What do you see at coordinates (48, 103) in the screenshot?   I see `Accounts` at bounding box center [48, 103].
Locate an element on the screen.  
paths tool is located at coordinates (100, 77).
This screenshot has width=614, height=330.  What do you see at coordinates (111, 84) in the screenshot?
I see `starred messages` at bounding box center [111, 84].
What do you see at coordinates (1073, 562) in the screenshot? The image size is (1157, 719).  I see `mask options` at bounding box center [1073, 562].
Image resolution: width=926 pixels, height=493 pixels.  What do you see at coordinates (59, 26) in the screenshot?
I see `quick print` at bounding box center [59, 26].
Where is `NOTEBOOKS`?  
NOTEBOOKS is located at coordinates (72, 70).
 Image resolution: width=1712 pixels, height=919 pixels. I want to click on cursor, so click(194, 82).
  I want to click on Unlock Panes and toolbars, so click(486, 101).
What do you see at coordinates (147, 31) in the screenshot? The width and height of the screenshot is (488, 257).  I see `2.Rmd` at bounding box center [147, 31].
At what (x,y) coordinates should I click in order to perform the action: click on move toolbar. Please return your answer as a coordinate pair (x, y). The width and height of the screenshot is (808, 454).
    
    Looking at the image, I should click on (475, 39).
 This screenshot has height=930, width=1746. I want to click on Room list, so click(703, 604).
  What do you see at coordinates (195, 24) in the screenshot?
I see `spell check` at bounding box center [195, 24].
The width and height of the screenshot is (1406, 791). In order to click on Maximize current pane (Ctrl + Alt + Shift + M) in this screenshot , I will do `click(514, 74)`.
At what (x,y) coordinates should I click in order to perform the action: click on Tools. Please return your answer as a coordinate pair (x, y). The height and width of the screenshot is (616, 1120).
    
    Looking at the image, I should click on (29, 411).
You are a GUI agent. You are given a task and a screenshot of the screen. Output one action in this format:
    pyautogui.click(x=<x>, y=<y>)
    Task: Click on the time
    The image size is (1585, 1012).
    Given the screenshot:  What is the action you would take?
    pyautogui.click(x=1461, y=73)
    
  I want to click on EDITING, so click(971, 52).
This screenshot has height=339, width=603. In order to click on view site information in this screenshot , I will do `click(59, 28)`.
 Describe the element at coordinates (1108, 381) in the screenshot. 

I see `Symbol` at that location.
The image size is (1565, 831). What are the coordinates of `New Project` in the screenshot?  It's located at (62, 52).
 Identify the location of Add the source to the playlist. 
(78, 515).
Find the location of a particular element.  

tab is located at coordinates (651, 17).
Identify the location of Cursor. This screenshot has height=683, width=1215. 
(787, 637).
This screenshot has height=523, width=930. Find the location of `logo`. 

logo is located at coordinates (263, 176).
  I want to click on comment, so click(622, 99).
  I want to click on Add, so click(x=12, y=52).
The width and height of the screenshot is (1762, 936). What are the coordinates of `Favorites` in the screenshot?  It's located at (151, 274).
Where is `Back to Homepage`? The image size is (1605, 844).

----

Return every entry above word for word, with each line unchanged and in its original order.

What do you see at coordinates (48, 103) in the screenshot?   I see `Accounts` at bounding box center [48, 103].
Locate an element on the screen.  
paths tool is located at coordinates (100, 77).
This screenshot has width=614, height=330.  What do you see at coordinates (111, 84) in the screenshot?
I see `starred messages` at bounding box center [111, 84].
What do you see at coordinates (1073, 562) in the screenshot? The image size is (1157, 719).  I see `mask options` at bounding box center [1073, 562].
Image resolution: width=926 pixels, height=493 pixels.  What do you see at coordinates (59, 26) in the screenshot?
I see `quick print` at bounding box center [59, 26].
Where is `NOTEBOOKS`?  
NOTEBOOKS is located at coordinates (72, 70).
 Image resolution: width=1712 pixels, height=919 pixels. I want to click on cursor, so click(194, 82).
  I want to click on Unlock Panes and toolbars, so click(486, 101).
What do you see at coordinates (147, 31) in the screenshot? The width and height of the screenshot is (488, 257).  I see `2.Rmd` at bounding box center [147, 31].
At what (x,y) coordinates should I click in order to perform the action: click on move toolbar. Please return your answer as a coordinate pair (x, y). The width and height of the screenshot is (808, 454).
    
    Looking at the image, I should click on (475, 39).
 This screenshot has height=930, width=1746. I want to click on Room list, so click(703, 604).
  What do you see at coordinates (195, 24) in the screenshot?
I see `spell check` at bounding box center [195, 24].
The width and height of the screenshot is (1406, 791). In order to click on Maximize current pane (Ctrl + Alt + Shift + M) in this screenshot , I will do `click(514, 74)`.
At what (x,y) coordinates should I click in order to perform the action: click on Tools. Please return your answer as a coordinate pair (x, y). The height and width of the screenshot is (616, 1120).
    
    Looking at the image, I should click on (29, 411).
You are a GUI agent. You are given a task and a screenshot of the screen. Output one action in this format:
    pyautogui.click(x=<x>, y=<y>)
    Task: Click on the time
    The image size is (1585, 1012).
    Given the screenshot:  What is the action you would take?
    pyautogui.click(x=1461, y=73)
    
  I want to click on EDITING, so click(971, 52).
This screenshot has height=339, width=603. In order to click on view site information in this screenshot , I will do `click(59, 28)`.
 Describe the element at coordinates (1108, 381) in the screenshot. 

I see `Symbol` at that location.
The image size is (1565, 831). What are the coordinates of `New Project` in the screenshot?  It's located at (62, 52).
 Identify the location of Add the source to the playlist. 
(78, 515).
Find the location of a particular element.  

tab is located at coordinates (651, 17).
Identify the location of Cursor. This screenshot has height=683, width=1215. 
(787, 637).
This screenshot has height=523, width=930. Find the location of `logo`. 

logo is located at coordinates (263, 176).
  I want to click on comment, so click(622, 99).
  I want to click on Add, so click(x=12, y=52).
The width and height of the screenshot is (1762, 936). What are the coordinates of `Favorites` in the screenshot?  It's located at (151, 274).
Where is `Back to Homepage`? The image size is (1605, 844).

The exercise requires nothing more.